Patients with fatty liver diseases present altered mitochondrial morphology and impaired metabolic function. Mitochondrial dynamics and related cell function require the uncleaved form of the dynamin-like GTPase OPA1. Stabilization of OPA1 might then confer a protective mechanism against stress-induced tissue damages. To study the putative role of hepatic mitochondrial morphology in a sick liver, we expressed a cleavage-resistant long form of OPA1 (L-OPA1Δ) in the liver of a mouse model with mitochondrial liver dysfunction (i.e. the hepatocyte-specific prohibitin-2 knockout (Hep-Phb2-/-) mice). Liver prohibitin-2 deficiency caused excessive proteolytic cleavage of L-OPA1, mitochondrial fragmentation, and increased apoptosis. These molecular alterations were associated with lipid accumulation, abolished gluconeogenesis, and extensive liver damage. Such liver dysfunction was associated with severe hypoglycemia.

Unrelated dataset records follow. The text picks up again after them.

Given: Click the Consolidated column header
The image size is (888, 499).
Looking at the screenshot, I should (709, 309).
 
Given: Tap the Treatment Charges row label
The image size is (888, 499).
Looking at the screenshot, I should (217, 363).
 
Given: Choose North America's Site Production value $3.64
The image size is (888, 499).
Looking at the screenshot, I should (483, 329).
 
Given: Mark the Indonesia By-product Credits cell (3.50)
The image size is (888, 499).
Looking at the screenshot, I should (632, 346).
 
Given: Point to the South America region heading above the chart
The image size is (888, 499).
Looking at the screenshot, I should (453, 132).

In prohibitin-2 knockout mice, expression of L-OPA1Δ by in vivo adenovirus delivery restored the morphology but not the function of mitochondria in hepatocytes. In prohibitin-competent mice, elongation of liver mitochondria by expression of L-OPA1Δ resulted in excessive glucose production associated with increased mitochondrial respiration. In conclusion, mitochondrial dynamics participates in the control of hepatic glucose production.